Element lookup records
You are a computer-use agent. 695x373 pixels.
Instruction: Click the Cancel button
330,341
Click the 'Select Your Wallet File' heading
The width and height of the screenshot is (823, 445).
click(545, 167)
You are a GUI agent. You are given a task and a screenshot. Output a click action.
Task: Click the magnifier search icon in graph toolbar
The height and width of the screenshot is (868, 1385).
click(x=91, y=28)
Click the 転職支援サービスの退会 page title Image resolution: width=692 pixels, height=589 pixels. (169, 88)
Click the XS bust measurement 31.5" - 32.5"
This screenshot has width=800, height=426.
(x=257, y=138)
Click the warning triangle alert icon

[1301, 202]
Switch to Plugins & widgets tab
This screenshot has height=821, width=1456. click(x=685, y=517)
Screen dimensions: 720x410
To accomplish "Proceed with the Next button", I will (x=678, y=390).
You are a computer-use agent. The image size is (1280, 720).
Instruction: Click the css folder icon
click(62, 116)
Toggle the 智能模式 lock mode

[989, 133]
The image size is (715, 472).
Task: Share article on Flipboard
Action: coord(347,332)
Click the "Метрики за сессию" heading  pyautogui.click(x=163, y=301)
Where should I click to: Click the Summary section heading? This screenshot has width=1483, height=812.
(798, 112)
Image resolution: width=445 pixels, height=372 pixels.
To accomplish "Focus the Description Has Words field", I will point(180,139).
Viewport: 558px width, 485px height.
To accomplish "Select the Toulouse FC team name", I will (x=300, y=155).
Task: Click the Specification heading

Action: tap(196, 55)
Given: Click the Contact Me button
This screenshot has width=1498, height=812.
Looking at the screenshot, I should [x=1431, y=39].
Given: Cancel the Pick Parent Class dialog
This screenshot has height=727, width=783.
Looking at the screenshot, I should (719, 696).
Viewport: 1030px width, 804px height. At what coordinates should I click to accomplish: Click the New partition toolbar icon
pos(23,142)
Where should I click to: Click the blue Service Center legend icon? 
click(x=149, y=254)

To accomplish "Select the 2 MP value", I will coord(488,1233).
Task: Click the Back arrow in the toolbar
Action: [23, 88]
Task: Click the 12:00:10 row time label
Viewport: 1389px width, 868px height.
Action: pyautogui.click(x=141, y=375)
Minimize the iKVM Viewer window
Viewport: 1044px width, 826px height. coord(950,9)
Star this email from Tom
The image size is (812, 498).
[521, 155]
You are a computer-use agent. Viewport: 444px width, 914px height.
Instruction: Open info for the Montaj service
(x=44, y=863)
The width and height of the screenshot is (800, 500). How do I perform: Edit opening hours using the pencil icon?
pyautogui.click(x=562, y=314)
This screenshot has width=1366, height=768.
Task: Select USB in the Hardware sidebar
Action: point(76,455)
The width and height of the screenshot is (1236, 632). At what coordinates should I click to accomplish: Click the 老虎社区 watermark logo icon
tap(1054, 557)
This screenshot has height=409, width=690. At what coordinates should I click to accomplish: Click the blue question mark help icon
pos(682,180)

(PROBLEM DETAILS)
Rewrite the record lines from the line containing "You are a computer-use agent. The" through the line containing "Action: point(76,455)", both included, as a JSON list of strings with one string per line. Leave out blank lines.

(SOLUTION TO THIS EXERCISE)
[
  "You are a computer-use agent. The image size is (1280, 720).",
  "Instruction: Click the css folder icon",
  "click(62, 116)",
  "Toggle the 智能模式 lock mode",
  "[989, 133]",
  "The image size is (715, 472).",
  "Task: Share article on Flipboard",
  "Action: coord(347,332)",
  "Click the \"Метрики за сессию\" heading  pyautogui.click(x=163, y=301)",
  "Where should I click to: Click the Summary section heading? This screenshot has width=1483, height=812.",
  "(798, 112)",
  "Image resolution: width=445 pixels, height=372 pixels.",
  "To accomplish \"Focus the Description Has Words field\", I will point(180,139).",
  "Viewport: 558px width, 485px height.",
  "To accomplish \"Select the Toulouse FC team name\", I will (x=300, y=155).",
  "Task: Click the Specification heading",
  "Action: tap(196, 55)",
  "Given: Click the Contact Me button",
  "This screenshot has width=1498, height=812.",
  "Looking at the screenshot, I should [x=1431, y=39].",
  "Given: Cancel the Pick Parent Class dialog",
  "This screenshot has height=727, width=783.",
  "Looking at the screenshot, I should (719, 696).",
  "Viewport: 1030px width, 804px height. At what coordinates should I click to accomplish: Click the New partition toolbar icon",
  "pos(23,142)",
  "Where should I click to: Click the blue Service Center legend icon? ",
  "click(x=149, y=254)",
  "To accomplish \"Select the 2 MP value\", I will coord(488,1233).",
  "Task: Click the Back arrow in the toolbar",
  "Action: [23, 88]",
  "Task: Click the 12:00:10 row time label",
  "Viewport: 1389px width, 868px height.",
  "Action: pyautogui.click(x=141, y=375)",
  "Minimize the iKVM Viewer window",
  "Viewport: 1044px width, 826px height. coord(950,9)",
  "Star this email from Tom",
  "The image size is (812, 498).",
  "[521, 155]",
  "You are a computer-use agent. Viewport: 444px width, 914px height.",
  "Instruction: Open info for the Montaj service",
  "(x=44, y=863)",
  "The width and height of the screenshot is (800, 500). How do I perform: Edit opening hours using the pencil icon?",
  "pyautogui.click(x=562, y=314)",
  "This screenshot has width=1366, height=768.",
  "Task: Select USB in the Hardware sidebar",
  "Action: point(76,455)"
]